* Task instructions
Copy out the data below from the line containing "Click Activer under Hello Dolly" to the line containing "The image size is (999, 418).", both lines included, with all images left out.

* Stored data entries
----------

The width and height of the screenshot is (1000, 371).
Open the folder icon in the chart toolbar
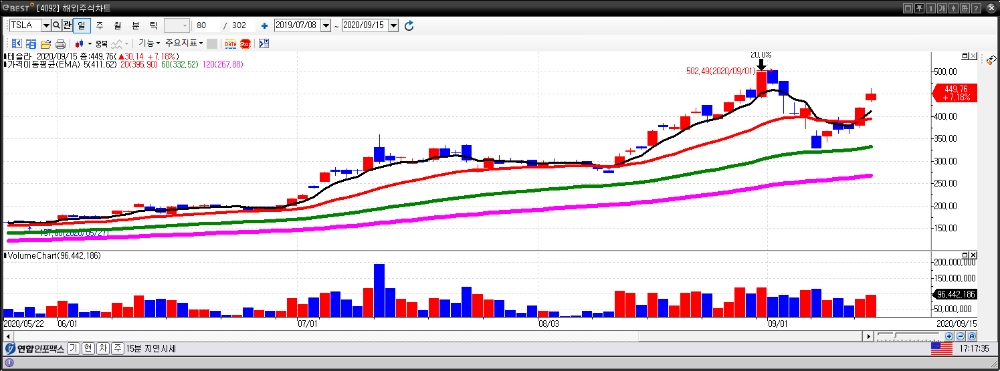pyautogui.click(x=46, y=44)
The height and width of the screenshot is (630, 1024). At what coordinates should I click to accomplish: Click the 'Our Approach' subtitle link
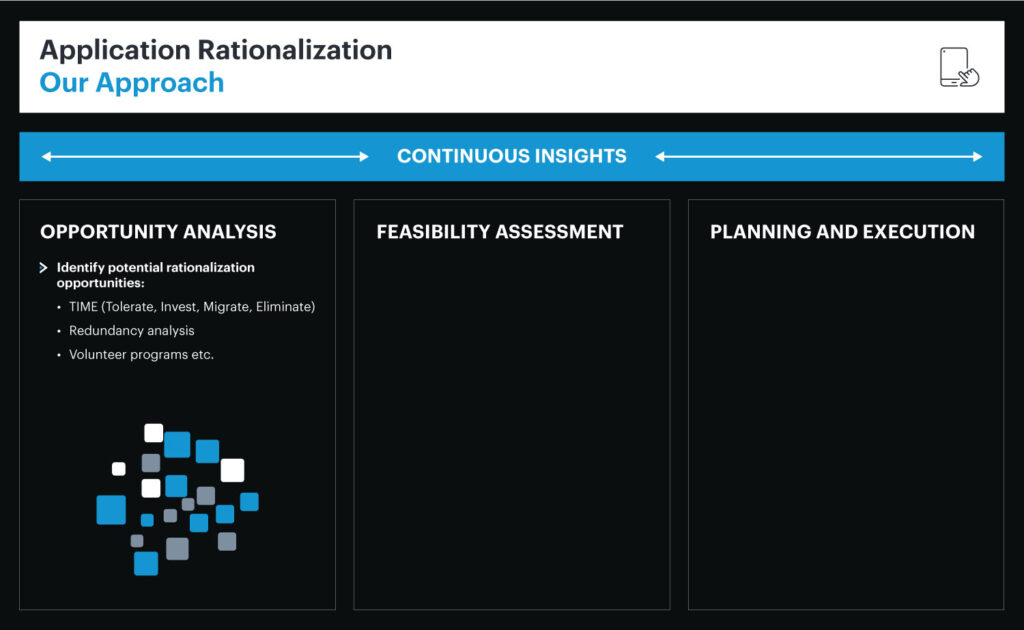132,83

----------

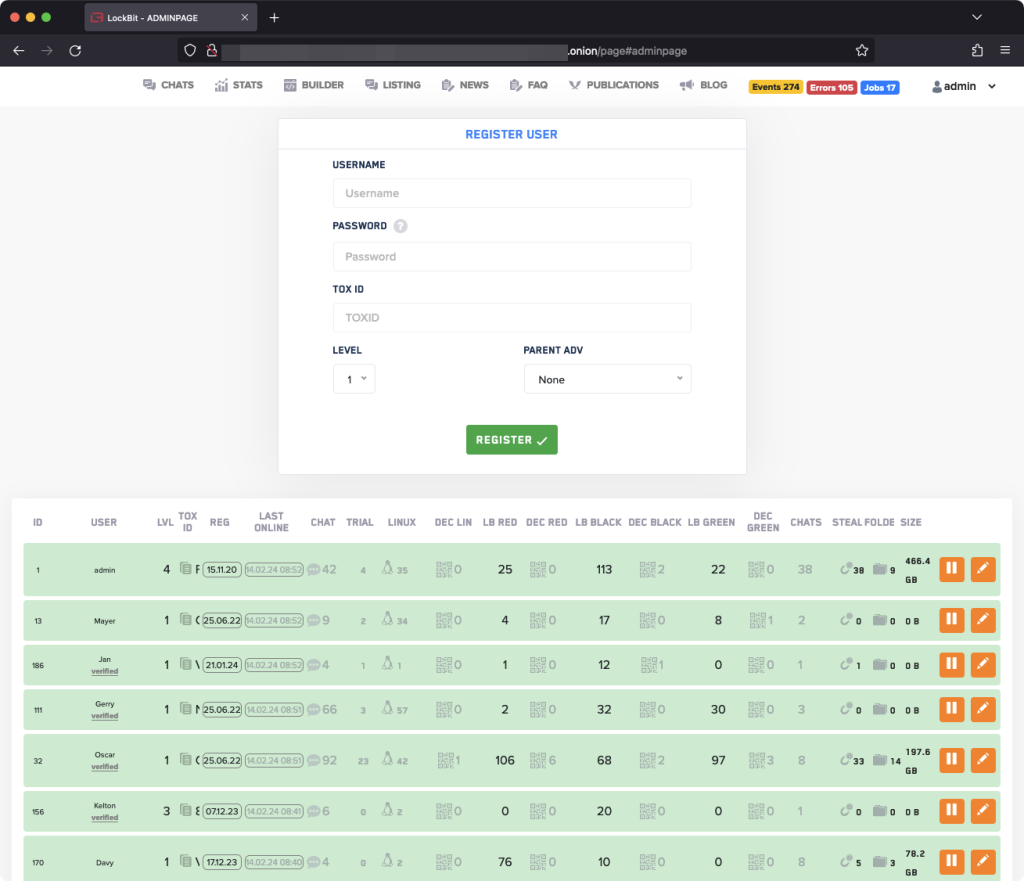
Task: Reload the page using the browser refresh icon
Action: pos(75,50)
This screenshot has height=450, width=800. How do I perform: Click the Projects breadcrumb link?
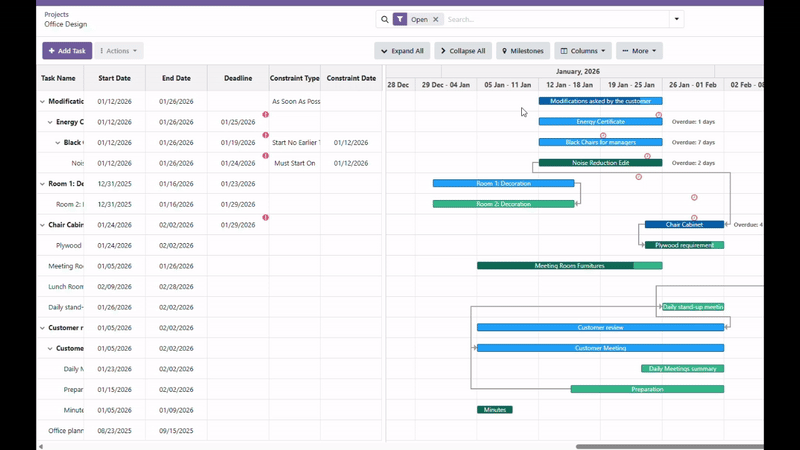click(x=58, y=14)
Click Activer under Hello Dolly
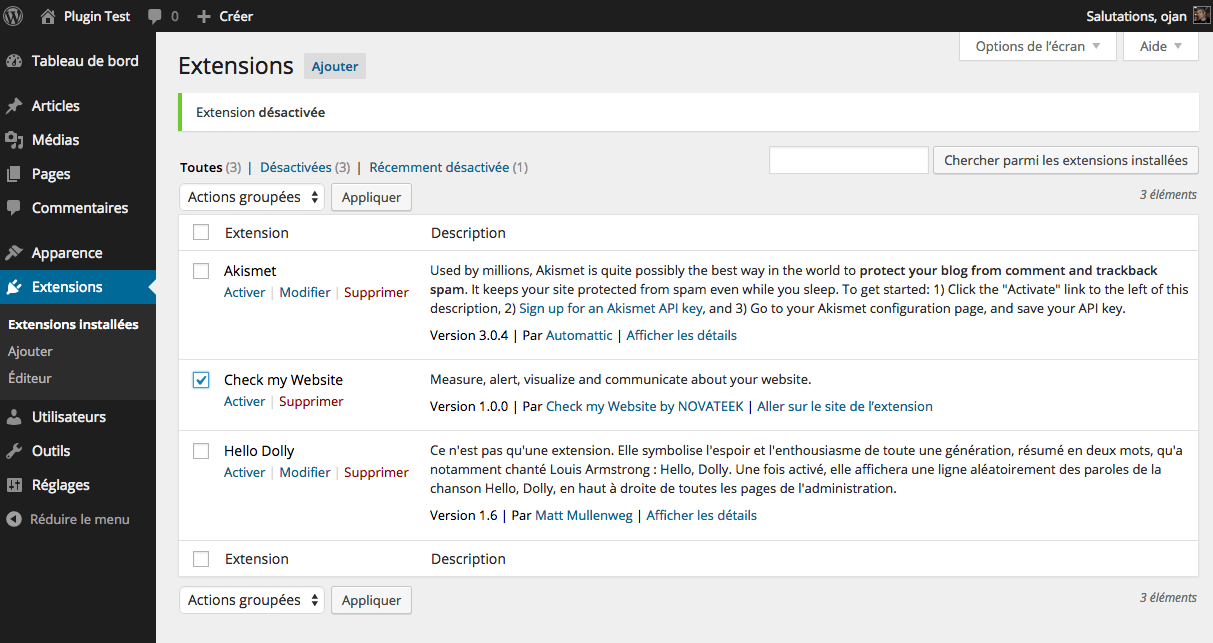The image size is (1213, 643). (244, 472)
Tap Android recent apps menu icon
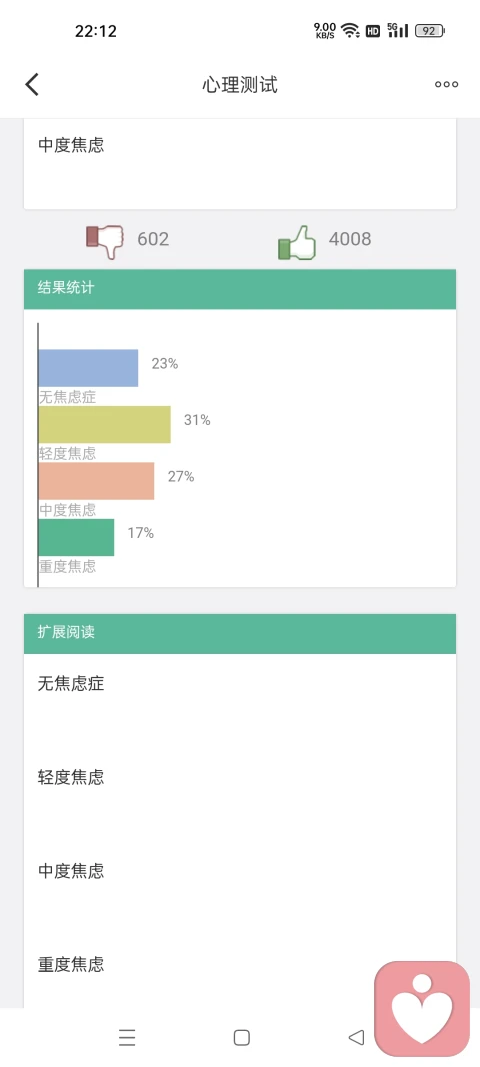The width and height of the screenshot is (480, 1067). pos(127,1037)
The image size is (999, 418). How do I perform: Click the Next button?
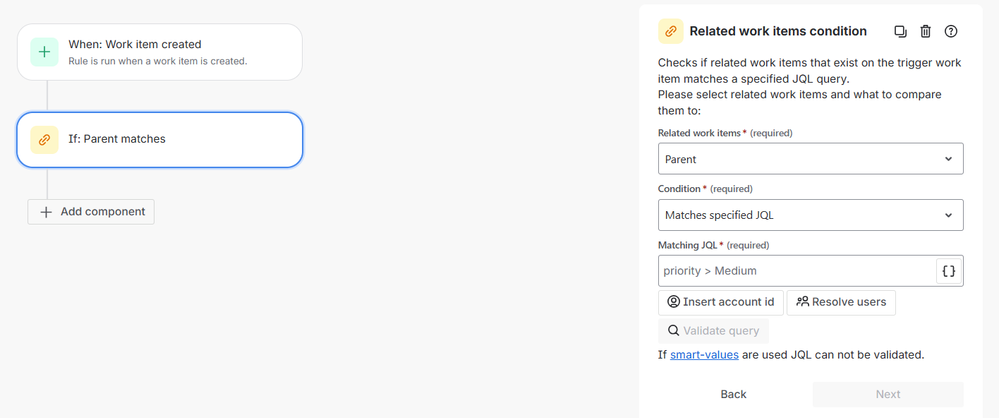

----------

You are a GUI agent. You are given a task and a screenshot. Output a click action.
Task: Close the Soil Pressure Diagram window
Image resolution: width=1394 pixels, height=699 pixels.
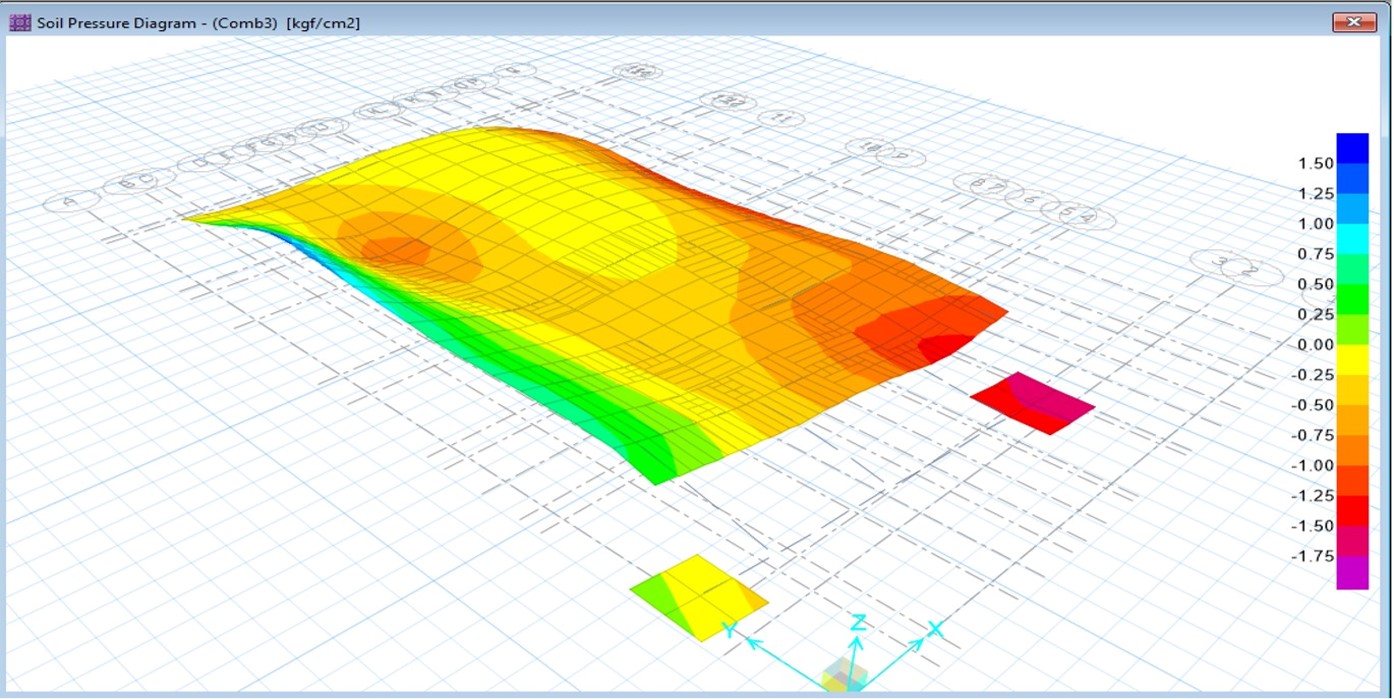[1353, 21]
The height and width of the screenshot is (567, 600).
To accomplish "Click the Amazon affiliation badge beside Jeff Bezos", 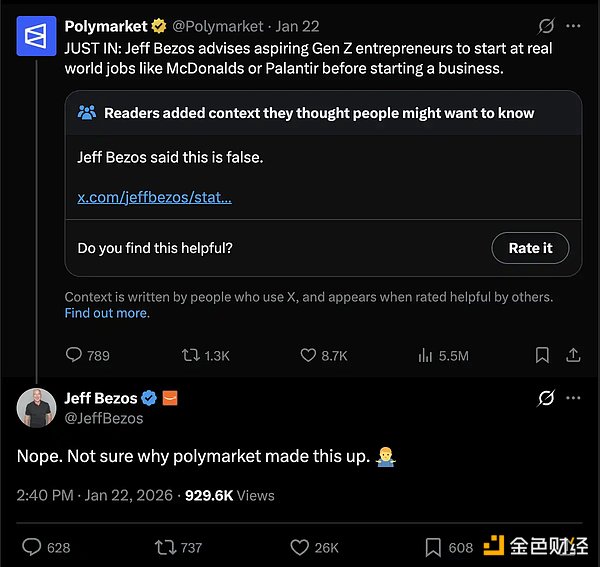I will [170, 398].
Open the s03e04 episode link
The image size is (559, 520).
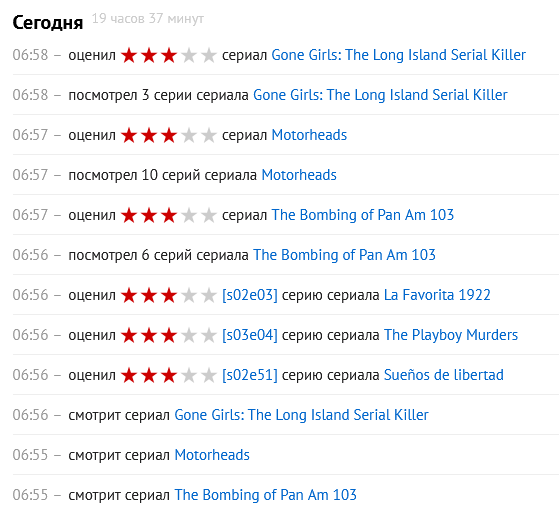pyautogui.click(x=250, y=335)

----------

* Response below
Click Activer under Hello Dolly
The image size is (1213, 643). (244, 472)
Tap Android recent apps menu icon
The width and height of the screenshot is (480, 1067). pos(127,1037)
The image size is (999, 418). How do I perform: Click the Next button?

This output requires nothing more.